Hey Google, Are We There Yet?

Privacy questions aside, some of the technologies Hsiao is referring to have yet to make their way out of research land, as she puts it, and into mass-market consumer products. Totally conversational AI is here—but “here” might not be right in your hand just yet.

One example: Right now, when you ask Google Assistant to tell you a joke, those jokes are all scripted and vetted by real humans. Language learning models are impressive, and also highly imperfect. They can write poetry; they can also be downright racist. So Google still uses human content moderators for some elements of its virtual assistant product. But humans, skin-and-bone beings with ideas and proclivities and the need to eat and sleep and stuff, aren’t “scalable” the way software is. Voice assistant technology may be passing more human-level intellect benchmarks than ever before, but applying it to products that could end up in millions or billions of hands, and having it work reliably for all parties using it, is a massive undertaking.

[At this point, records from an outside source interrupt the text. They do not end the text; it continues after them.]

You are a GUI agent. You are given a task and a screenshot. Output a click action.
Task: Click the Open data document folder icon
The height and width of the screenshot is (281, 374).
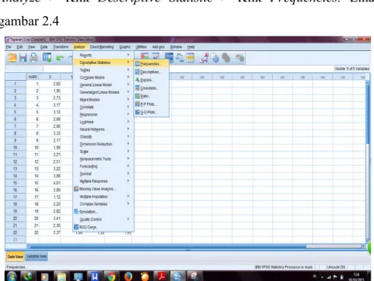(12, 58)
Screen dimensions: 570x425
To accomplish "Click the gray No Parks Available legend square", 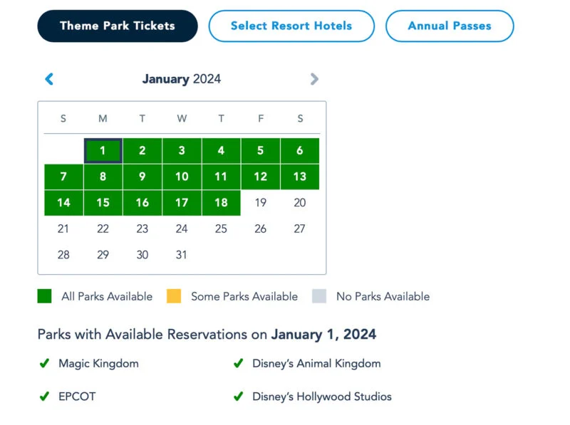I will 319,296.
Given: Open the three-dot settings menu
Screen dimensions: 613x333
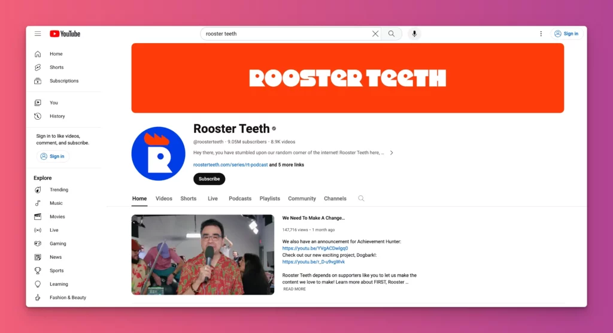Looking at the screenshot, I should point(541,34).
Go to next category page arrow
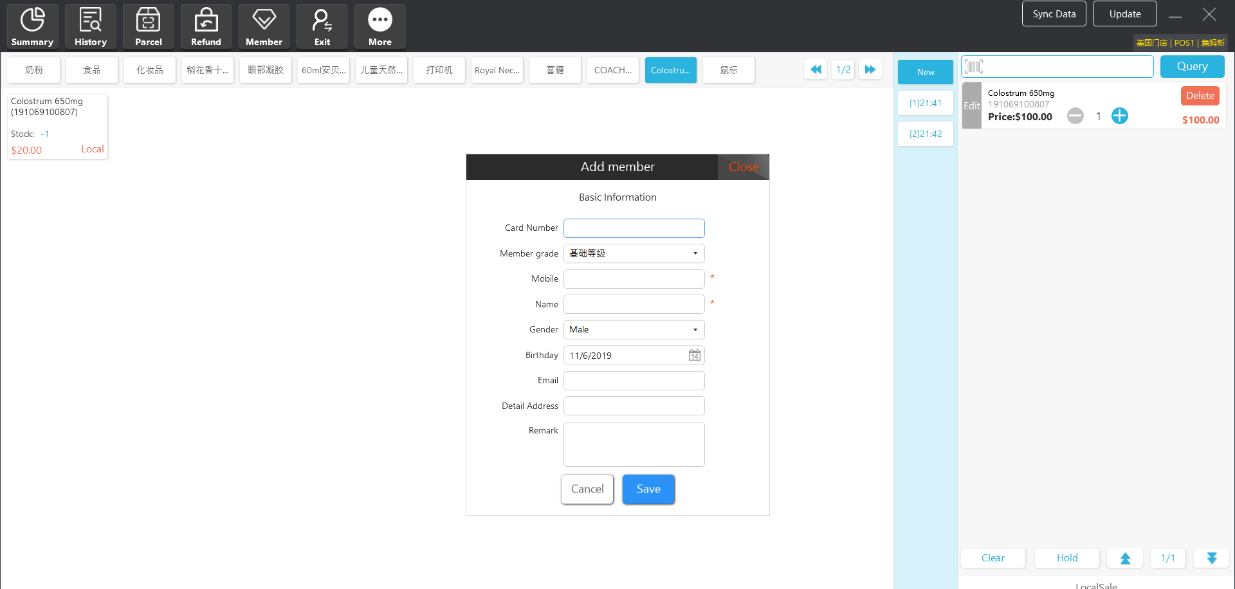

Bern Elliott, a vice president at Gartner Research who studies the use of virtual assistants in business environments, says that voice assistants are by no means static. “We’re seeing movement towards improved flows, more usability, and more advanced and sophisticated use cases,” Elliott says. Interactive voice assistants in business environments used to be overly simplistic; press one for service, press two for sales, and so on. Now they’re capable of much more complex conversations.

The consumer market is headed that way, Elliott believes, but it’s still very “one-shot—you know, ‘Alexa, what time is it,’ or ‘Siri, what’s my calendar for today?’”

Ads and Subtraction

And if Google Assistant exists as a voice means to a search end—the way, say, Google Lens uses augmented reality to reverse-look up products in the real world, thus leading you back to search—then the next inevitability for voice interaction seems to be monetization. When will Google Assistant serve up ads? It’s not a stretch when you consider that Hsiao, a nearly-16-year Google veteran, worked in the company’s display, video, and mobile app advertising units for several years before taking the lead on Assistant. She now oversees thousands of people, with more than 2,000 working on some facet of Google’s virtual assistant tech.

Hsiao says she doesn’t think it’s “inevitable” that Google Assistant will eventually serve up ads. Voice is not an obvious ad channel, she adds, and is “not how we envision the Assistant evolving.”

Plus, there’s the matter of scale: Google says that Assistant has over 700 million monthly users, up from 500 million two years ago. That’s small potatoes (Would you like to add “small potatoes” to your grocery list?) compared to the billions of searches that people type into the Google search box every single day. Hsiao didn’t say this explicitly, but her remarks on Google Assistant’s scale suggest that it’s just not big enough, at least not yet, to justify serving up potentially intrusive ads.

I continued to press Hsiao on her pizza delivery example, asking whether it’s conceivable that if someone were to use voice search to order a pizza to their home, while they’re driving home, then couldn’t a merchant pay for prioritization in those voice search results? And wouldn’t that be, well, an ad? Hypothetically, yes, Hsiao says. But while ads are one potential model for monetization, they’re not necessarily the model. She insists her focus is “really on getting this product to be helpful and conversational and useful for people.”

Like a lot of evolutions in computing, the most significant changes in voice assistants might come gradually. They’re already happening. The building blocks are there. One day soon, Google Assistant users might wake up, peer into their Nest Hub Max, and have the Google Assistant at the ready, waiting for their command. The question—one that even Google’s artificial intelligence can’t answer—is whether they’ll trust Google with complicated conversations, or if they’ll just ask for the weather forecast that day. And again a day later. And the day after that.